The association called for a more united and inter-connected approach, without the need for “restricted quarantine measures,” which would allow aviation, together with the tourism sectors, to resume.

“Appropriate measures, based on scientific evidence, are required to allow airlines to start flying again and passengers to start travelling, ERA added.

“Evidence has suggested that the risk of virus transmission on board an aircraft is low.”

Director general Montserrat Barriga said: “A clear set of measures across the EU and third countries is needed urgently to allow aviation to recover.

“A strategic set of processes and protocols can be implemented to make this happen that would re-establish confidence in flying.

“Quarantine measures will enforce a stalemate situation that benefits neither the passenger nor the airline.

“Collaboration is needed by all involved, otherwise the pathway to reconnect and reunite Europe will remain long, lengthy and economically devastating.”

Loganair managing director Jonathan Hinkles added: “Public health is of paramount importance. That said, there appears to be no logic in restricting international travel from areas where Covid-19 infection rates are low, yet that is exactly what is now being proposed.

“These measures will do tremendous further damage to the regional aviation industry for no obvious benefit to public health, as well as holding back the recovery of essential industries unless they are exempted from these quarantine measures.”

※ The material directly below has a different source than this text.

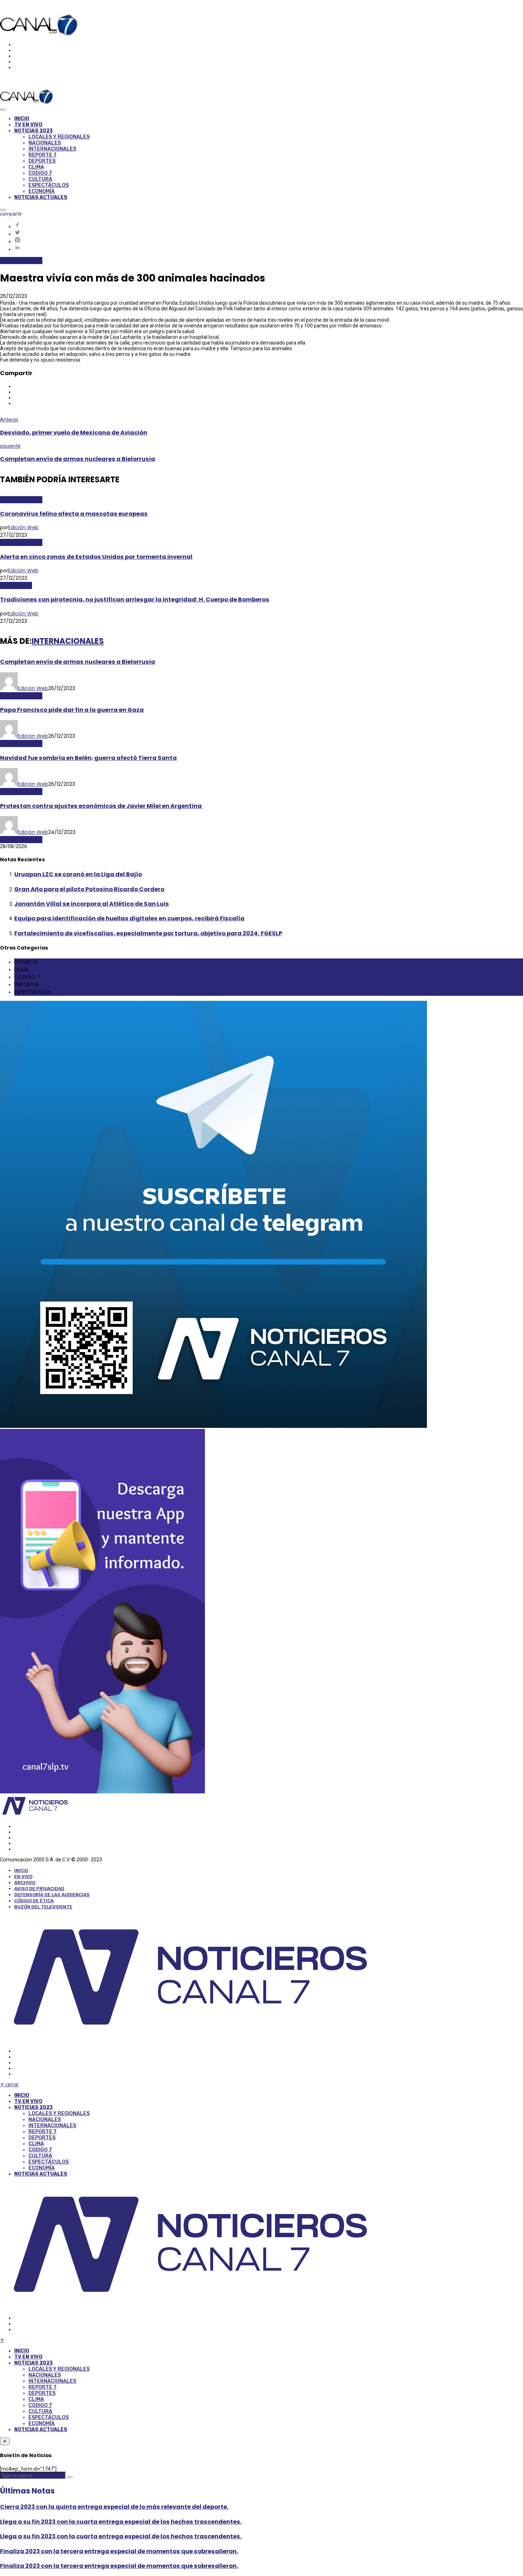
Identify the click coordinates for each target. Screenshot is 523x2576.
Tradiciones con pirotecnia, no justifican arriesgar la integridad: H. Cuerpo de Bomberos (134, 599)
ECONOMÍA (41, 191)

Roger Hage, commercial and operations manager of Eastern Airways, said: “Given the propensity for these measures to restrict major corporate customers who shuttle staff or deliver projects, including sectors such as maritime, construction and energy – major parts of our charter customer flying commitments – this could severely impact economic recovery across many countries; which, as a UK-based operator, we believe is notable for the island’s economy.

“We would advocate for a very clear rethink as to how to distinguish between discretionary and employment specific passenger movements.”